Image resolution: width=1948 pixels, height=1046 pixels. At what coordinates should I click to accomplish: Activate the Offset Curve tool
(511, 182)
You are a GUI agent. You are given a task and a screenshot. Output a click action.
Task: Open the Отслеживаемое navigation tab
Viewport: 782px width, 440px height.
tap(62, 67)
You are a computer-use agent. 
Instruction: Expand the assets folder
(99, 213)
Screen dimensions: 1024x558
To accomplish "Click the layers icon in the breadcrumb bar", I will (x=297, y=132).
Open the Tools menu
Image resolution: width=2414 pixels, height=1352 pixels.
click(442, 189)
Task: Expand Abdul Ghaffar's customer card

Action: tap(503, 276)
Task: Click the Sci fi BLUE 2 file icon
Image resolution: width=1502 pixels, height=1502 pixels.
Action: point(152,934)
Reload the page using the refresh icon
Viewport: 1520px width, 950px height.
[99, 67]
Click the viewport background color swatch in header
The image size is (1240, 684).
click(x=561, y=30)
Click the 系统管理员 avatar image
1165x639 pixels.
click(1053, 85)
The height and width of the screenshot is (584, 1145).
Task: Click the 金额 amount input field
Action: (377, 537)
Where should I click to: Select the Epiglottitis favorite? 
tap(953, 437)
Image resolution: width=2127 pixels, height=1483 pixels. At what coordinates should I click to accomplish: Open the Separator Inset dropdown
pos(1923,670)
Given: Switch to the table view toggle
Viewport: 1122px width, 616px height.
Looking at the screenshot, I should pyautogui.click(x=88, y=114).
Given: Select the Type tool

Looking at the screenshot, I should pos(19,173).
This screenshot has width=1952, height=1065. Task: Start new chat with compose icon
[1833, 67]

• [Prompt]: What is needed is an exact copy of the lines from the one containing "Viewport: 1122px width, 616px height." to the end of the data; please add nothing else.

• [Solved problem]:
Viewport: 1122px width, 616px height.
Looking at the screenshot, I should pyautogui.click(x=88, y=114).
Given: Select the Type tool

Looking at the screenshot, I should pos(19,173).
This screenshot has width=1952, height=1065. Task: Start new chat with compose icon
[1833, 67]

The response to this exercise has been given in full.